DOCUMENT EXTRACT:
Understanding Quorum in a Failover Cluster

Understanding Quorum in a Failover Cluster

Rate This
  • Comments 15

Hi Cluster Fans,

This blog post will clarify planning considerations around quorum in a Failover Cluster and answer some of the most common questions we hear. 

The quorum configuration in a failover cluster determines the number of failures that the cluster can sustain while still remaining online.  If an additional failure occurs beyond this threshold, the cluster will stop running.  A common perception is that the reason why the cluster will stop running if too many failures occur is to prevent the remaining nodes from taking on too many workloads and having the hosts be overcommitted.  In fact, the cluster does not know your capacity limitations or whether you would be willing to take a performance hit in order to keep it online.  Rather quorum is design to handle the scenario when there is a problem with communication between sets of cluster nodes, so that two servers do not try to simultaneously host a resource group and write to the same disk at the same time.  This is known as a “split brain” and we want to prevent this to avoid any potential corruption to a disk my having two simultaneous group owners.  By having this concept of quorum, the cluster will force the cluster service to stop in one of the subsets of nodes to ensure that there is only one true owner of a particular resource group.  Once nodes which have been stopped can once again communicate with the main group of nodes, they will automatically rejoin the cluster and start their cluster service.

For more information about quorum in a cluster, visit: http://technet.microsoft.com/en-us/library/cc731739.aspx.

MATERIAL SHOWN:
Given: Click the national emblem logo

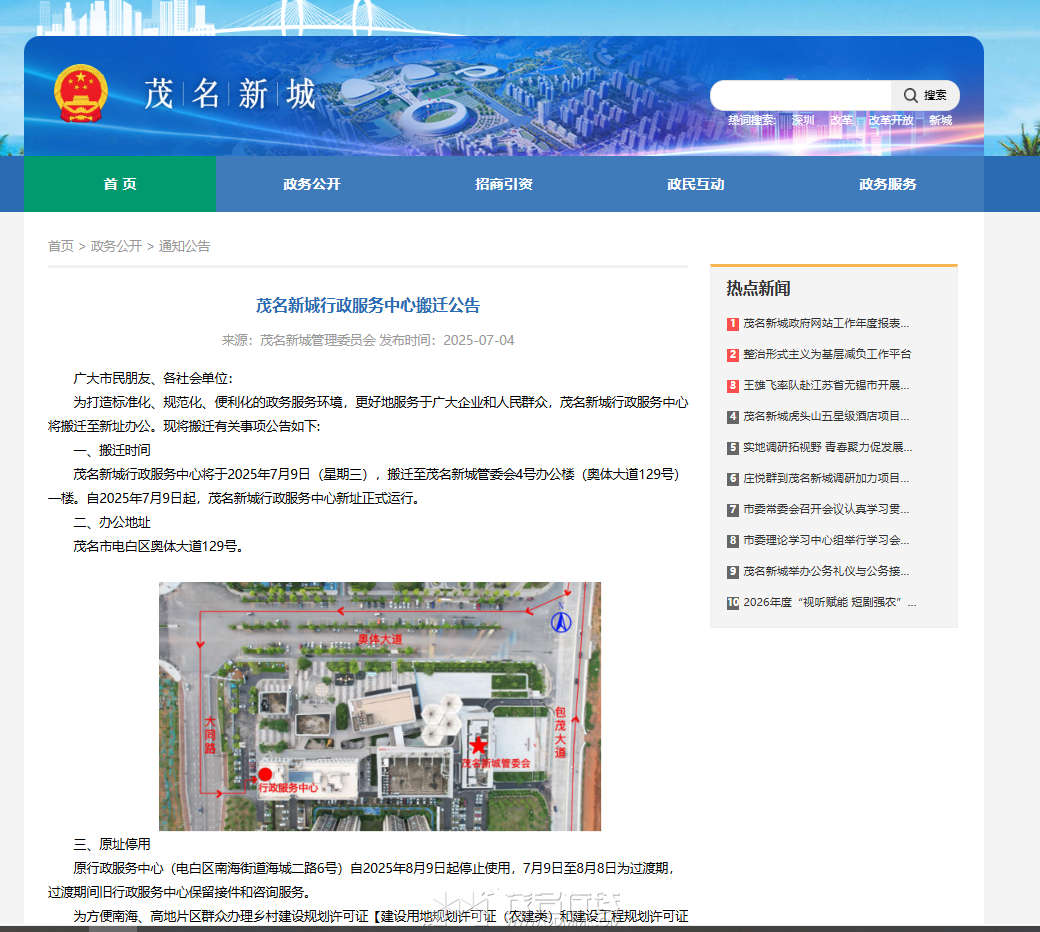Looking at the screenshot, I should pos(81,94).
==
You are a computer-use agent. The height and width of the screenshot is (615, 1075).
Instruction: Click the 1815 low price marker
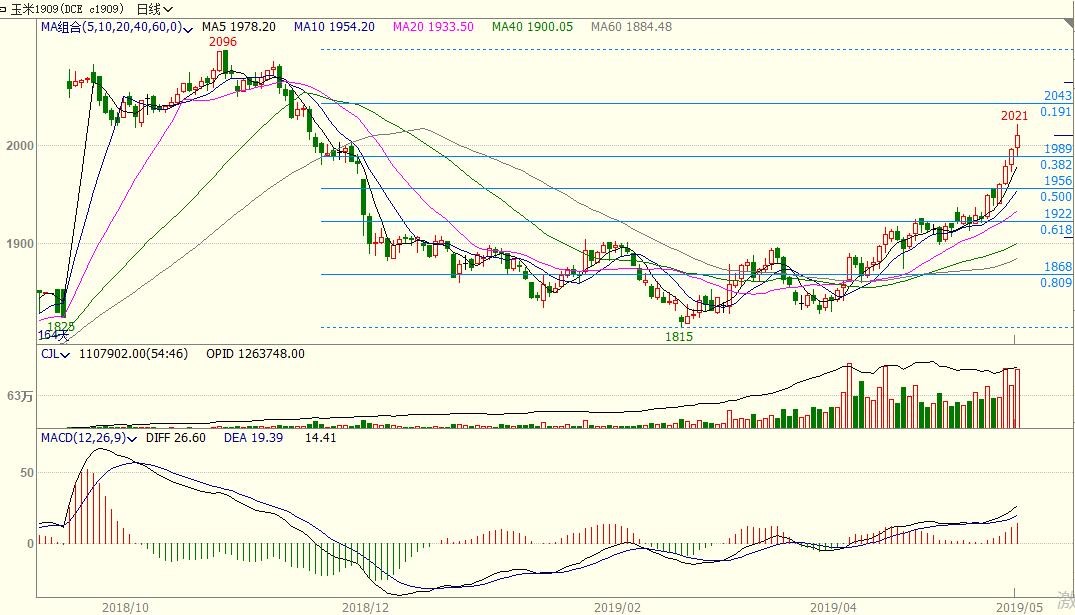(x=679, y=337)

EXERCISES TO COMPLETE:
1. Scale the entries starting at the line containing "You are a computer-use" and ending at the line containing "(x=679, y=337)" by rewriting those lines in full, requests included, with every coordinate in the answers multiplied by 2.6 and rounded to a whole number, halves rounding up. Leave the pictures out of your answer.
2. Go on with the text on quorum in a failover cluster from the point where it stops.
The entries are unrelated to the text about failover cluster quorum.

REPLIES:
1.
You are a computer-use agent. The height and width of the screenshot is (615, 1075).
Instruction: Click the 1815 low price marker
(x=1765, y=876)

2.
Voting Towards Quorum

Having ‘quorum’, or a majority of voters, is based on voting algorithm where more than half of the voters must be online and able to communicate with each other.  Because a given cluster has a specific set of nodes and a specific quorum configuration, the cluster will know how many "votes" constitutes a majority of votes, or quorum.  If the number of voters drop below the majority, the cluster service will stop on the nodes in that group.  These nodes will still listen for the presence of other nodes, in case another node appears again on the network, but the nodes will not begin to function as a cluster until the quorum exists again.

It is important to realize that the cluster requires more than half of the total votes to achieve quorum.  This is to avoid having a ‘tie’ in the number of votes in a partition, since majority will always mean that the other partition has less than half the votes.  In a 5-node cluster, 3 voters must be online; yet in a 4-node cluster, 3 voters must also be online to have majority.  Because of this logic, it is recommended to always have an odd number of total voters in the cluster.  This does not necessarily mean an odd number of nodes is needed since both a disk or a file share can contribute a vote, depending on the quorum model.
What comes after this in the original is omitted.